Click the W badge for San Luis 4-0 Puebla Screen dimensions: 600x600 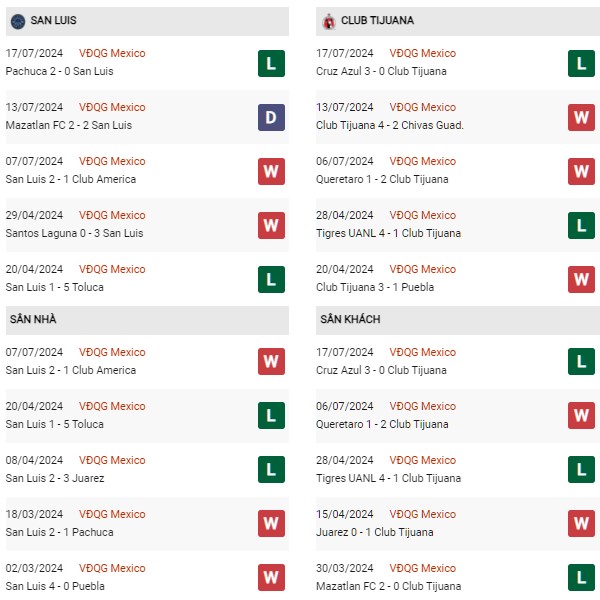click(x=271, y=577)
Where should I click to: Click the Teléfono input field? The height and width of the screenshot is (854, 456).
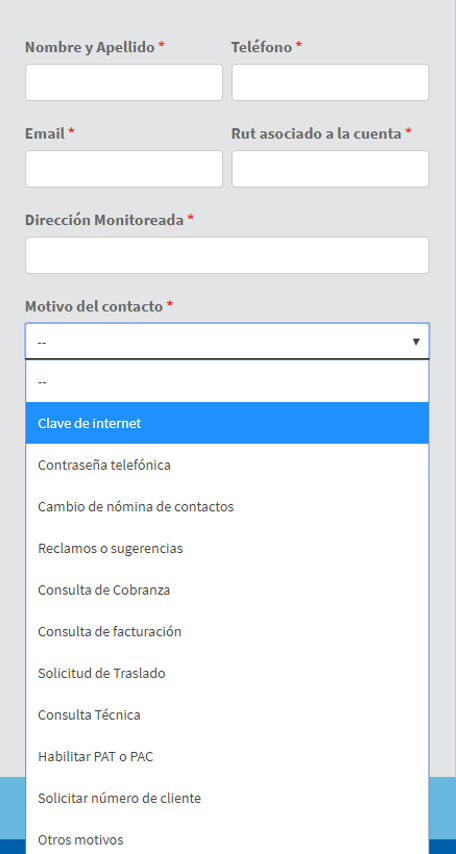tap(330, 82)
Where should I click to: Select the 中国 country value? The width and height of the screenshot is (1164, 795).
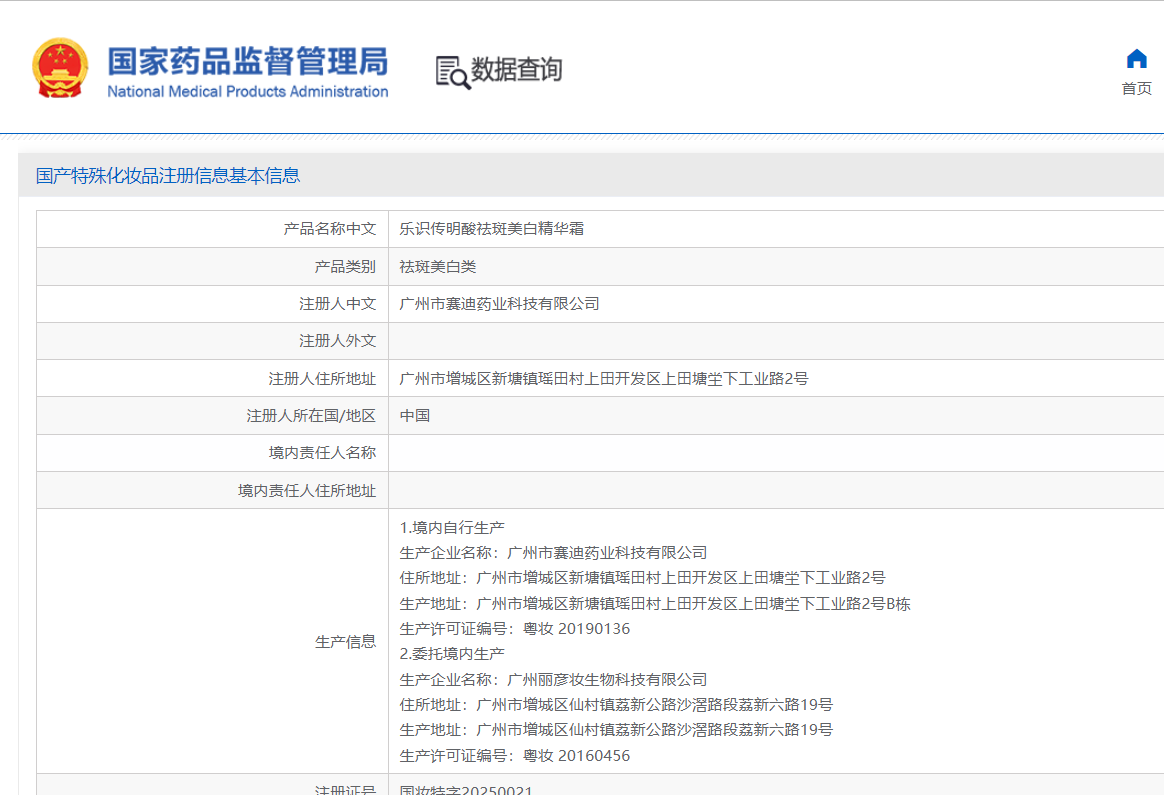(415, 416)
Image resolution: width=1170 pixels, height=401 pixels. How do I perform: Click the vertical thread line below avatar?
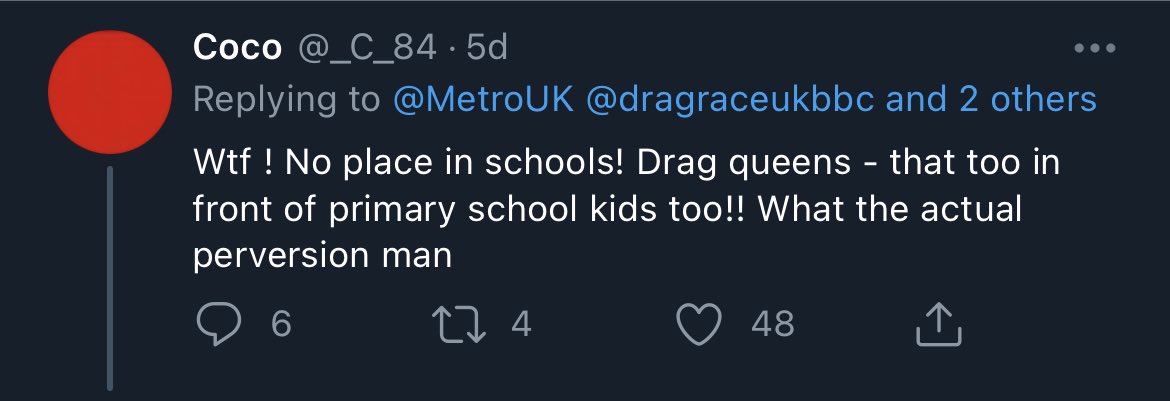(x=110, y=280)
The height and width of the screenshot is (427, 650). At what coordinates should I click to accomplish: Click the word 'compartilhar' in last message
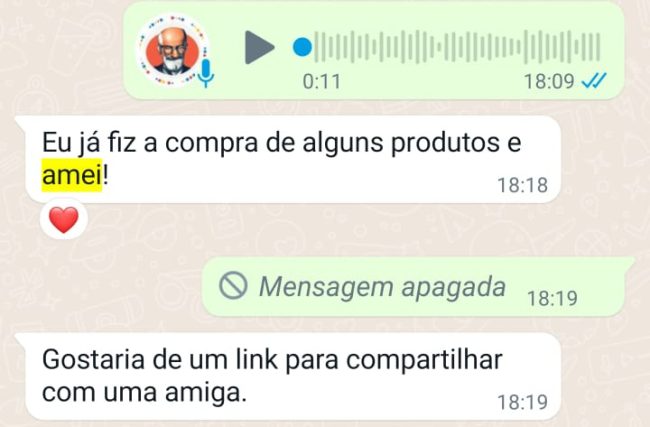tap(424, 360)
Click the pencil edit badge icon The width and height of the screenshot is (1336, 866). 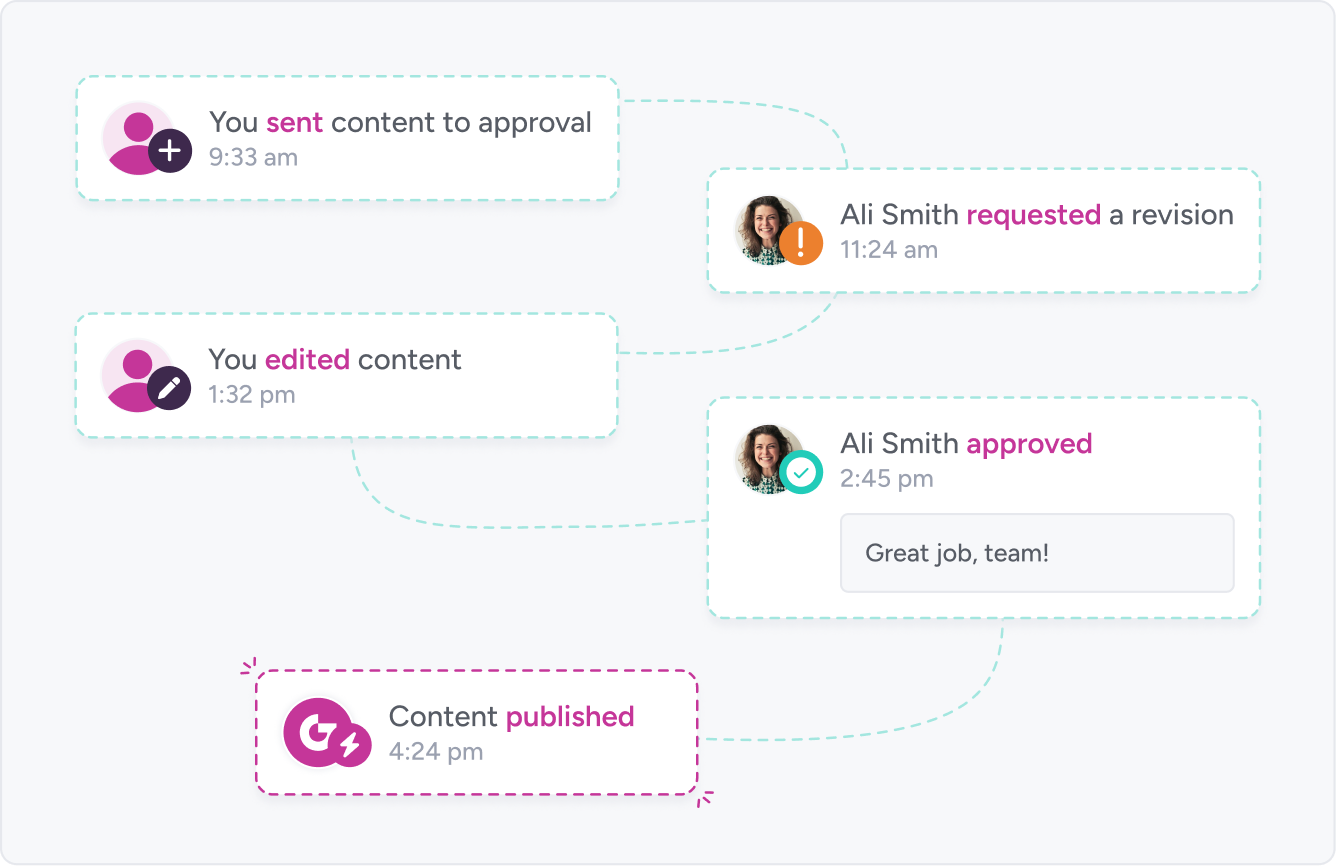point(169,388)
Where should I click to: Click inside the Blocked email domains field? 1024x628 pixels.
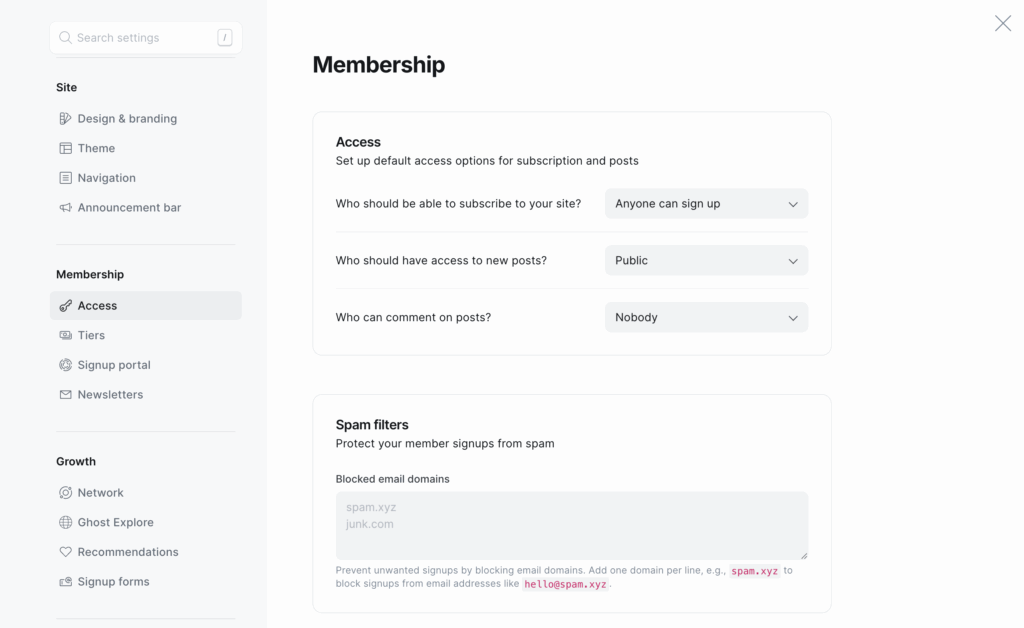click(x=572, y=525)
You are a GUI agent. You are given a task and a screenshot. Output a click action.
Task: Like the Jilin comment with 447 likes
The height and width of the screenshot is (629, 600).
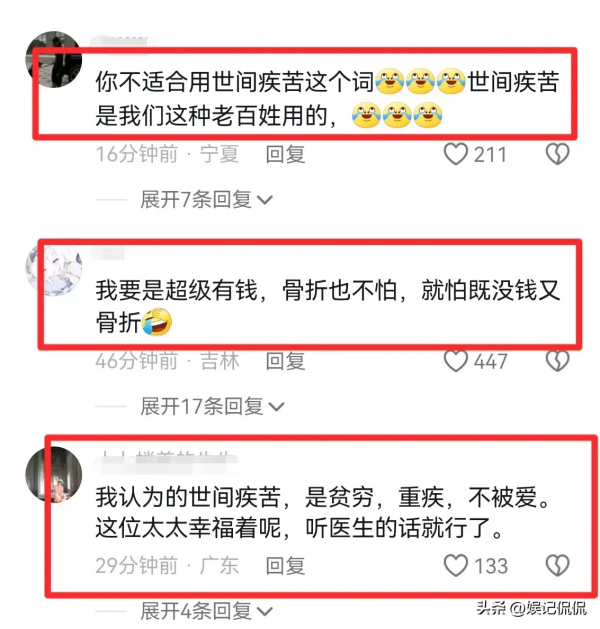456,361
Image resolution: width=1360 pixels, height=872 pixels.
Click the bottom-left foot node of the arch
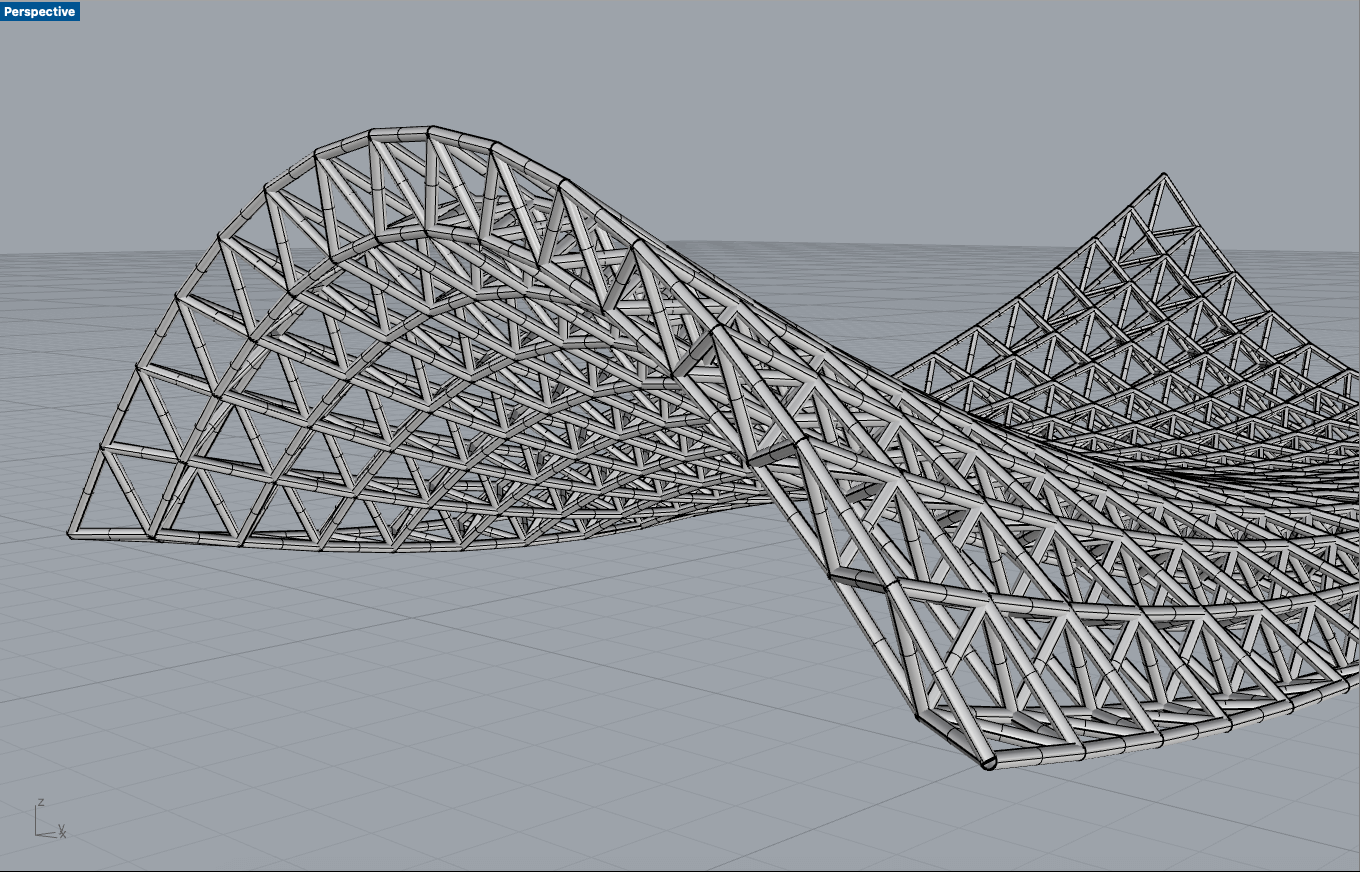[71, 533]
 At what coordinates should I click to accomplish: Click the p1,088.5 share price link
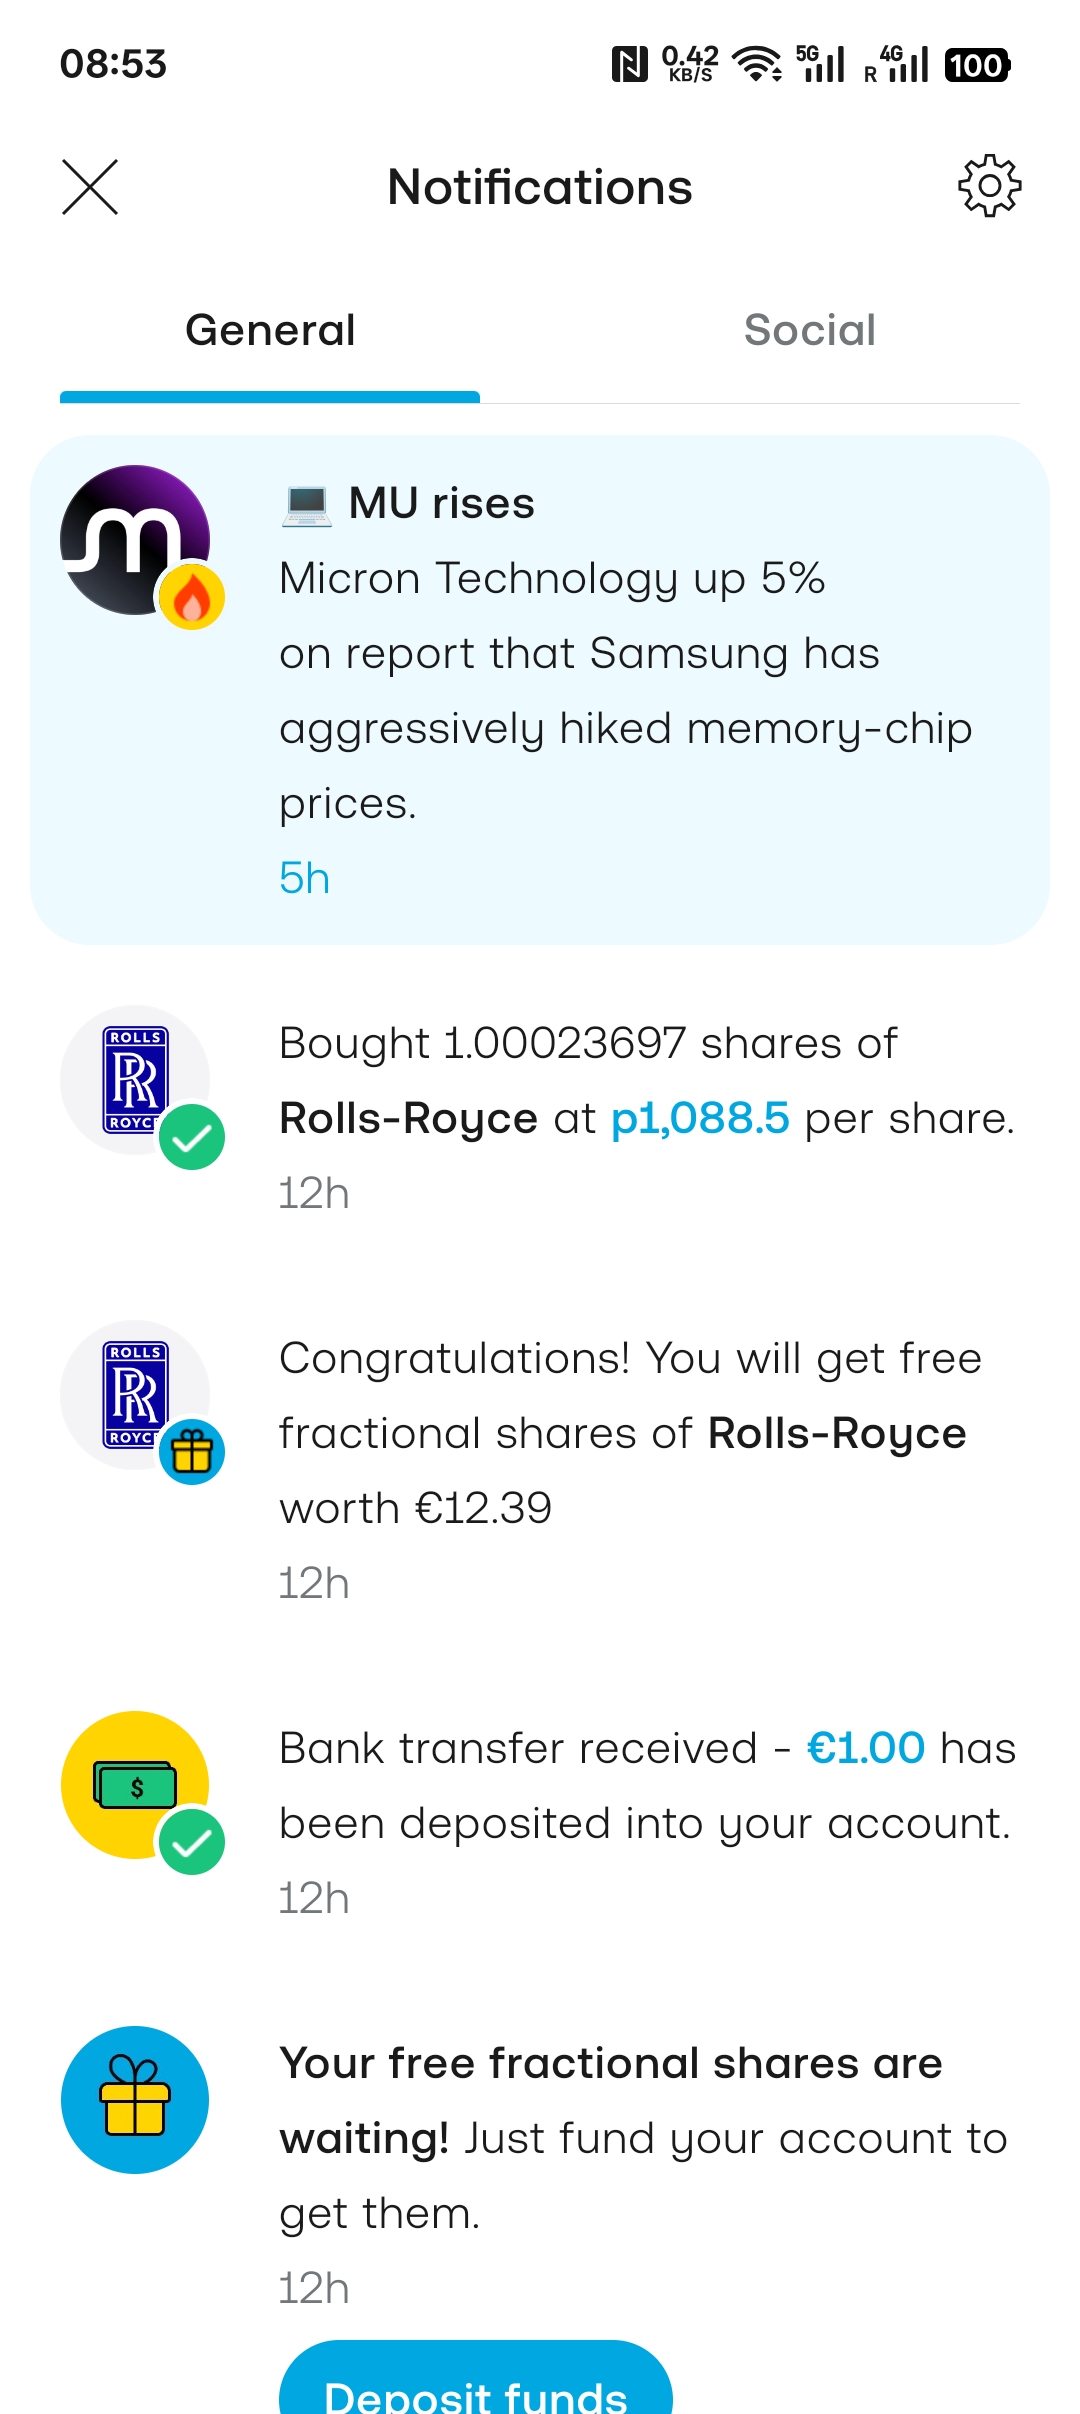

####################

■ **TASK REQUIREMENTS**
Starting with the line that contains "Where should I click to: Click inside" and going on through the end of the items, rewrite the lines as a JSON list of strings, one string per line, with blank lines skipped. Leave the pictures out.

■ **RESULT FOR THIS EXERCISE**
[
  "Where should I click to: Click inside the Blocked email domains field? 1024x628 pixels.",
  "click(x=572, y=525)",
  "You are a GUI agent. You are given a task and a screenshot. Output a click action.",
  "Task: Like the Jilin comment with 447 likes",
  "The height and width of the screenshot is (629, 600).",
  "456,361",
  "Image resolution: width=1360 pixels, height=872 pixels.",
  "Click the bottom-left foot node of the arch",
  "[71, 533]",
  " At what coordinates should I click to accomplish: Click the p1,088.5 share price link"
]